Another area of work is to further improve or make further use of the new
dispatch mechanism. Of note:
* Apply the same caller-side decontainerization of `Scalar` containers approach
to also handle native references, so we can optimize their creation away in
many more cases. This should lead to performance improvements in code that
makes use of native types.
* Provide a way to attach dispatch programs a level down the callstack, which
may turn a megamorphic program point into a monomorphic one. For example, at
the moment, when we have a `proto` with a complex body and a `{*}`, the cache
at the `{*}` will end up with entries for all argument types that are seen.
However, if we were to locate the cache in the caller of the `proto`, we'd
often end up with only a single entry. The same applies in a number of other
situations (for example, the dispatch resumption is currently inside of the
`callsame` sub, so we scale poorly in large applications that use `callsame`
in many different places).
* Use the dispatch mechanism to better optimize use of the FALLBACK method
* Use the dispatch mechanism to better optimize various forms of Raku type
check
* In the case we have specializations available, fold the selection of a
specialization into the dispatch program, avoiding repeated guard checks
## Project Schedule
I would start immediately upon grant approval, and expect to give a minimum of
40 hours a month to the grant, however more should be possible most months.
## Bio
I am the founder and architect of MoarVM, the most popular runtime for Raku users,
and the architect of the Rakudo compiler. I have contributed to the implementation
of numerous Raku language features, and played a key role in the design of the
concurrent and parallel aspects of the language. I hold a degree in Computer Science
from the University of Cambridge, and actively work in the field of developer
tooling and compilation.
## Amount requested
200 hours * $60 USD / hour = $12,000 USD
Comments (4)
A very enthusiastic +1 from me. The new-disp work so far has been great, and I eagerly look forward to any and all further improvements.

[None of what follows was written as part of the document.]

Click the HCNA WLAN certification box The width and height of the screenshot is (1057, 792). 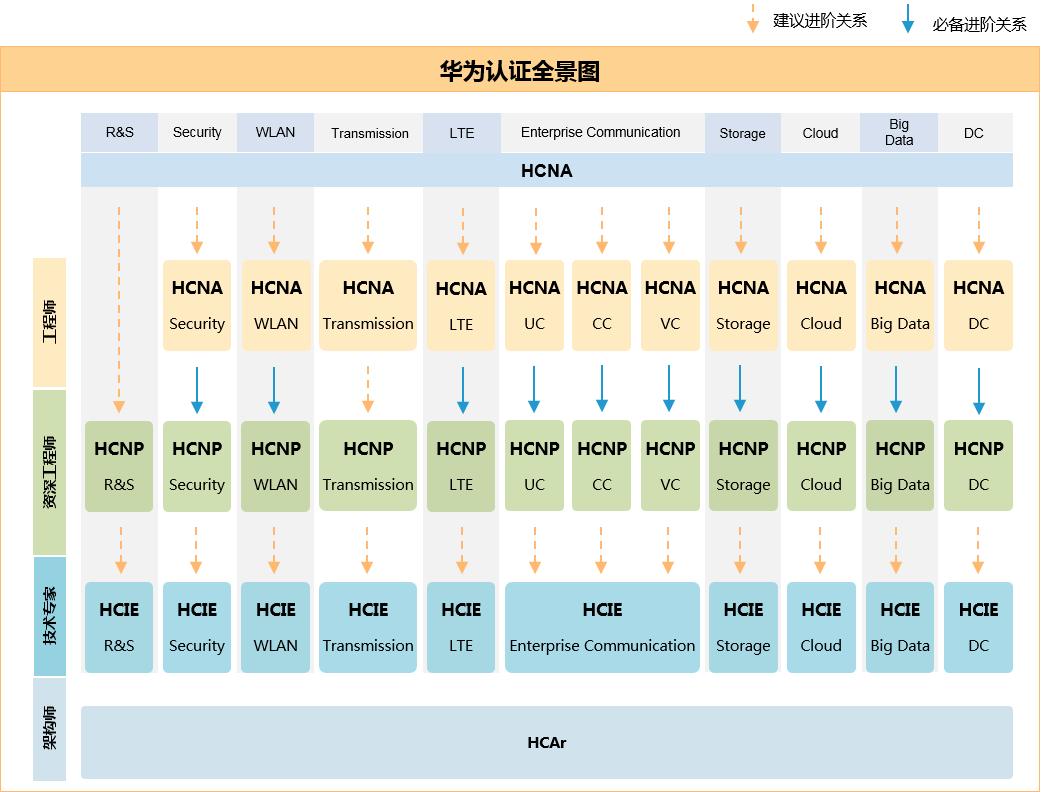(275, 305)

Also +1 from me. Jonathan's work on Raku has been excellent and focused on exactly the right place. Raku is an amazingly expressive language for which the only downside is occasional performance deficit. Continued effort towards improvements in that area would be greatly appreciated.
+1 from me; Jonathan's previous work in performance has not only realized the direct gains but the updated architecture makes it easier for other core developers to contribute improvements as well.
Better performance (both startup and runtime) is what is holding back the wider spread use of Raku in production environments. With all the changes in new-disp some areas already got quite an improvement already. Obviously, Jonathan is the right person to implement the now possible optimisations and also provide the ground work for others to explore these new opportunities.